Die spanische Regierung hatte einen Aufschub bis kommenden Donnerstag gefordert, um sich zum Fall E.ON/Endesa zu äußern. Hintergrund ist ein neues spanisches Dekret, welches der nationalen Energiekommission mehr Mitspracherecht bei Übernahmen von Versorgungsunternehmen durch ausländische Firmen gibt. Damit könnte die Übernahme von Endesa blockiert werden. Spanien habe keine nachvollziehbare Begründung für eine Verlängerung der Frist liefern können, sagte der Kommissionssprecher zur Ablehnung der EU-Behörde.

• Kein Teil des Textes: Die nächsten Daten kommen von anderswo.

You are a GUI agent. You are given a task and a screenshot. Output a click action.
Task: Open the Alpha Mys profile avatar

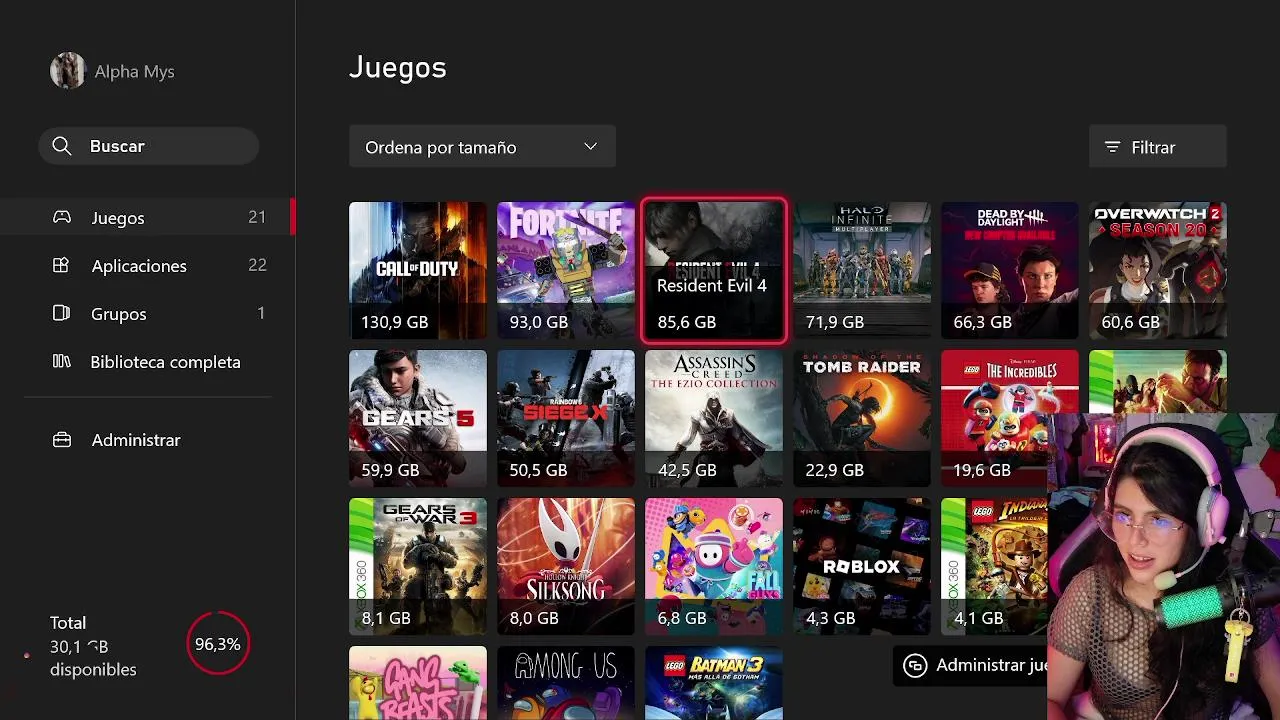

Die EU-Kommission will von Spanien insbesondere wissen, in welcher Weise die Befugnisse der Regulierungsinstanz bei der E.ON/Endesa-Fusion angewandt werden sollen. Auch soll die Regierung in Madrid klären, ob es einheitliche und transparente Regeln dafür gibt. Dabei soll vor allem der Frage nachgegangen werden, ob die spanische Energiekommission künftige Fusionsvorhaben mit ausländischen Unternehmen von Fall zu Fall unterschiedlich bewertet und behandelt.

E.ON will für Endesa 29 Milliarden Euro bezahlen und würde mit der Übernahme zum weltgrößten Anbieter von Strom und Gas werden. Für Endesa interessiert sich auch der spanische Konkurrent Gas Natural. Dessen Offerte hat Endesa bereits als feindlich abgelehnt.